Barbossa in «Pirates of the Carribean: The Curse of the Black Pearl»
There are lots of situations in which an established standard is used, despite better methods being available. Even during my studies, people reported “tried and true” (tried, yes, true, not really) methods instead of better ones, because the ones who did judge the product’s quality (in this case: reviewers of major journals) were expecting the “established” methods.
But yeah, for me it was t-tests and ANOVAs when superior methods were available, for others it’s an established questionnaire that has to be used without any changes — because the reviewers expect it. In other areas (perhaps for you), it’s another obsolete measures of quality the customers expect.
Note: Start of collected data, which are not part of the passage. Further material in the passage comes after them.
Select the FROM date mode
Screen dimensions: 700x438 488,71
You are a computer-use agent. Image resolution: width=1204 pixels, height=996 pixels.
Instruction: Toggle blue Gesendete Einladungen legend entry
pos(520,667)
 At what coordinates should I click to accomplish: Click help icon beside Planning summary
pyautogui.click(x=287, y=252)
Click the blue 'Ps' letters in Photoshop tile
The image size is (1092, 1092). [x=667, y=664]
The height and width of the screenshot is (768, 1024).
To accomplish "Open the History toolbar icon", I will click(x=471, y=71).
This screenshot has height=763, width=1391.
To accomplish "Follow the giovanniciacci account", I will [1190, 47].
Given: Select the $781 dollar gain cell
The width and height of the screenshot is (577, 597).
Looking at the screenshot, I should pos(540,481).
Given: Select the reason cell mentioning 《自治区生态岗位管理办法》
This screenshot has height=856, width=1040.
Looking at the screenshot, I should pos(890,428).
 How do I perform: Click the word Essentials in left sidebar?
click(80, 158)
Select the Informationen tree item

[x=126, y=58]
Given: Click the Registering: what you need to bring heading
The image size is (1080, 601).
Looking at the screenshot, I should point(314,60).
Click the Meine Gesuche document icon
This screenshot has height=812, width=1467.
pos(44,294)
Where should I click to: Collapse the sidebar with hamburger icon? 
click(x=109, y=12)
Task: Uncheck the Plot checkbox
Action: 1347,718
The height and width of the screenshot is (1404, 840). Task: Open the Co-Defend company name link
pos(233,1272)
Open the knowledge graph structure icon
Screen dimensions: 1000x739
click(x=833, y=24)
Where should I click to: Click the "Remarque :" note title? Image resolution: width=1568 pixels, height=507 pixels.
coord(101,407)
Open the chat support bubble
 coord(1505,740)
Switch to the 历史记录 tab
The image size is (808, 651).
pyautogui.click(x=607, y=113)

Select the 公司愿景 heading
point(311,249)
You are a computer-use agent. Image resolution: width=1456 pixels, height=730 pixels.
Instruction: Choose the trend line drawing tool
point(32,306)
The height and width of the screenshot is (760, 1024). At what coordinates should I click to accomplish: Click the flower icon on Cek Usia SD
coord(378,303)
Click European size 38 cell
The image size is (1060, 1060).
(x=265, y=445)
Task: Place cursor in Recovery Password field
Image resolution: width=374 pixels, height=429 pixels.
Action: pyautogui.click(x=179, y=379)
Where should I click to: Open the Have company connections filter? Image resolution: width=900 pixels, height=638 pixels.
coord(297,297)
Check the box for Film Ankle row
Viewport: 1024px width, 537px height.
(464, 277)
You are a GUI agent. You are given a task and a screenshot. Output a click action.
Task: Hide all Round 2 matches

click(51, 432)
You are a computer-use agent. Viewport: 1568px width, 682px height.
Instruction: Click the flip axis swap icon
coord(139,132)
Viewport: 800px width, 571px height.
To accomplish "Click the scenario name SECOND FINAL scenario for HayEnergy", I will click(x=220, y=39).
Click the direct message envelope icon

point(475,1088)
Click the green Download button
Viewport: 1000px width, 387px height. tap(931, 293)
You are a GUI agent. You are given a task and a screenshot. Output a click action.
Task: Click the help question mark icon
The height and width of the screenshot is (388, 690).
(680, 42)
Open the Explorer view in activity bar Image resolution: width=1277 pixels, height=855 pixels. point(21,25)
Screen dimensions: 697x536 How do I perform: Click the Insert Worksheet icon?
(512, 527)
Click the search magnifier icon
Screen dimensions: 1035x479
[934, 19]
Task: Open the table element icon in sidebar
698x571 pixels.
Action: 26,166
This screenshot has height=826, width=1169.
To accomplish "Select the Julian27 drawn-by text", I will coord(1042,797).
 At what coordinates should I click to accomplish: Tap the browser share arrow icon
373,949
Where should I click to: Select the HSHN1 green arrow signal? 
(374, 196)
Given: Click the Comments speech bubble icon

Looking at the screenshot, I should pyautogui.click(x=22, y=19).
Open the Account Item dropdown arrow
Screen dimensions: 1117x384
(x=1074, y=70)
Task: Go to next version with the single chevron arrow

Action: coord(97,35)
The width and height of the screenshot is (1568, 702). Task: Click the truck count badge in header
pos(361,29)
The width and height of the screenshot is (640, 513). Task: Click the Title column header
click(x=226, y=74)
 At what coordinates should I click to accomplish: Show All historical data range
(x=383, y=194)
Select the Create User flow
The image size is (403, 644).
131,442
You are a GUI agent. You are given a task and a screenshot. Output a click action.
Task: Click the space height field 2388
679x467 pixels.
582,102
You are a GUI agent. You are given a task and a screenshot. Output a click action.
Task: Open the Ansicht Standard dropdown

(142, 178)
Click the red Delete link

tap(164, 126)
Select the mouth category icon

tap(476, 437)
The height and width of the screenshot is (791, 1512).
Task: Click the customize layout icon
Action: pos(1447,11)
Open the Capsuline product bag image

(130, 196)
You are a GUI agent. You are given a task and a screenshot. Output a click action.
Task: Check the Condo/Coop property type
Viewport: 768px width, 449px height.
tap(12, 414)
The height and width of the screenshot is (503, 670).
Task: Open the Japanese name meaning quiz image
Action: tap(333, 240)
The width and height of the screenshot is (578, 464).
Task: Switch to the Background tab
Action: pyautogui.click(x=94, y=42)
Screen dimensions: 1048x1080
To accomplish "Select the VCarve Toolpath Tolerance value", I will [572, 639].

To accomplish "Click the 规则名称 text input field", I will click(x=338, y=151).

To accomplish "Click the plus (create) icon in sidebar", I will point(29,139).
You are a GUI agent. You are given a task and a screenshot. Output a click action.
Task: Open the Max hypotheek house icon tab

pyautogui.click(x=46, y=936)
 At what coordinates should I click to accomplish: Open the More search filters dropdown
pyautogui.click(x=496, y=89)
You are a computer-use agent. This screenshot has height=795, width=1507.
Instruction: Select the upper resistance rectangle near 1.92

Or perhaps everyone just expected them to be expected, it might be a “emperors new clothes” situation here. That would almost be a best case. Except, how do you convince people making value judgments (which also makes a judgement about themselves) and be honest — and not fear being the odd one out?
And yeah, it might be smarter (in a career sense) to just follow what is “established”, not matter that a deviation from the established would make it better.
But frankly, I think the results are the best argument. And the best results need the best methods. And yeah, there is value in looking at established methods (“Research that’s done in a vacuum sucks.”). But it’s also true that you can’t overtake someone if you follow in that person’s footsteps. And perhaps, just perhaps, they were still trying out when they came up with their method, and didn’t dare to improve it.
So, yeah, to end with another quote:
Do not seek to follow in the footsteps of the wise.
Seek what they sought.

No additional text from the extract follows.